__MATERIAL FOR THIS EXERCISE__.

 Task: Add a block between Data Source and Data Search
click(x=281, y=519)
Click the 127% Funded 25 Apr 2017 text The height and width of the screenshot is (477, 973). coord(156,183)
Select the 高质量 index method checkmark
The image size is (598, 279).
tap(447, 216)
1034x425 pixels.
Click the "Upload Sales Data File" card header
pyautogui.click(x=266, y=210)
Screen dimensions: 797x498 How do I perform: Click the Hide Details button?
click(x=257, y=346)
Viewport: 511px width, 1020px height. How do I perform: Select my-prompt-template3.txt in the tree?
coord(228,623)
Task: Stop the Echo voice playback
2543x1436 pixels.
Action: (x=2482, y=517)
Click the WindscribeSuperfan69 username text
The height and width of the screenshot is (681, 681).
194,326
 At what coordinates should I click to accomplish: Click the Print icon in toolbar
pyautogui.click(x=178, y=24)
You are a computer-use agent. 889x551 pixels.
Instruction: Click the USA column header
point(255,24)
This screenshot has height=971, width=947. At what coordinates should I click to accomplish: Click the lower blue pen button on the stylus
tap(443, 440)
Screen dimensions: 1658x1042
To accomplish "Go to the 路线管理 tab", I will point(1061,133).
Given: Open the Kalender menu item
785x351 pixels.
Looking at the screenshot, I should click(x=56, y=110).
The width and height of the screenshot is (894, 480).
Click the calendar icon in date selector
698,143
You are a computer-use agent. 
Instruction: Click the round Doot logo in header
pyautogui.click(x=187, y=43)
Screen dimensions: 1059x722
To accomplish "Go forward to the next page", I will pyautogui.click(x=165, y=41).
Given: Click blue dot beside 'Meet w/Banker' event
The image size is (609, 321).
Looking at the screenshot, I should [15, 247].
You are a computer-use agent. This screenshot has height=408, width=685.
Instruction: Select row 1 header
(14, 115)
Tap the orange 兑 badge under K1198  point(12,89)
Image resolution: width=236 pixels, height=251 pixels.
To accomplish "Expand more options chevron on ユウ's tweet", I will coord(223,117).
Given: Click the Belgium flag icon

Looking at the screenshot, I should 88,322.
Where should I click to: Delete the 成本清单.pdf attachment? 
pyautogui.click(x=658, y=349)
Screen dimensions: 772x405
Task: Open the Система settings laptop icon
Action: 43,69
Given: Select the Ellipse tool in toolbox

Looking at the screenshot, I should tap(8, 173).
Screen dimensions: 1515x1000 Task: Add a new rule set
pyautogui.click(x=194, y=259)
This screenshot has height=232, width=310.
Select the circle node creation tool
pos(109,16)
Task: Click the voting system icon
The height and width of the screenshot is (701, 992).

__WHAT YOU NEED TO DO__. Write the entries out again, exactly and completely.

__EXERCISE OUTPUT__.
 Task: Add a block between Data Source and Data Search
click(x=281, y=519)
Click the 127% Funded 25 Apr 2017 text The height and width of the screenshot is (477, 973). coord(156,183)
Select the 高质量 index method checkmark
The image size is (598, 279).
tap(447, 216)
1034x425 pixels.
Click the "Upload Sales Data File" card header
pyautogui.click(x=266, y=210)
Screen dimensions: 797x498 How do I perform: Click the Hide Details button?
click(x=257, y=346)
Viewport: 511px width, 1020px height. How do I perform: Select my-prompt-template3.txt in the tree?
coord(228,623)
Task: Stop the Echo voice playback
2543x1436 pixels.
Action: (x=2482, y=517)
Click the WindscribeSuperfan69 username text
The height and width of the screenshot is (681, 681).
194,326
 At what coordinates should I click to accomplish: Click the Print icon in toolbar
pyautogui.click(x=178, y=24)
You are a computer-use agent. 889x551 pixels.
Instruction: Click the USA column header
point(255,24)
This screenshot has height=971, width=947. At what coordinates should I click to accomplish: Click the lower blue pen button on the stylus
tap(443, 440)
Screen dimensions: 1658x1042
To accomplish "Go to the 路线管理 tab", I will point(1061,133).
Given: Open the Kalender menu item
785x351 pixels.
Looking at the screenshot, I should click(x=56, y=110).
The width and height of the screenshot is (894, 480).
Click the calendar icon in date selector
698,143
You are a computer-use agent. 
Instruction: Click the round Doot logo in header
pyautogui.click(x=187, y=43)
Screen dimensions: 1059x722
To accomplish "Go forward to the next page", I will pyautogui.click(x=165, y=41).
Given: Click blue dot beside 'Meet w/Banker' event
The image size is (609, 321).
Looking at the screenshot, I should [15, 247].
You are a computer-use agent. This screenshot has height=408, width=685.
Instruction: Select row 1 header
(14, 115)
Tap the orange 兑 badge under K1198  point(12,89)
Image resolution: width=236 pixels, height=251 pixels.
To accomplish "Expand more options chevron on ユウ's tweet", I will coord(223,117).
Given: Click the Belgium flag icon

Looking at the screenshot, I should 88,322.
Where should I click to: Delete the 成本清单.pdf attachment? 
pyautogui.click(x=658, y=349)
Screen dimensions: 772x405
Task: Open the Система settings laptop icon
Action: 43,69
Given: Select the Ellipse tool in toolbox

Looking at the screenshot, I should tap(8, 173).
Screen dimensions: 1515x1000 Task: Add a new rule set
pyautogui.click(x=194, y=259)
This screenshot has height=232, width=310.
Select the circle node creation tool
pos(109,16)
Task: Click the voting system icon
The height and width of the screenshot is (701, 992).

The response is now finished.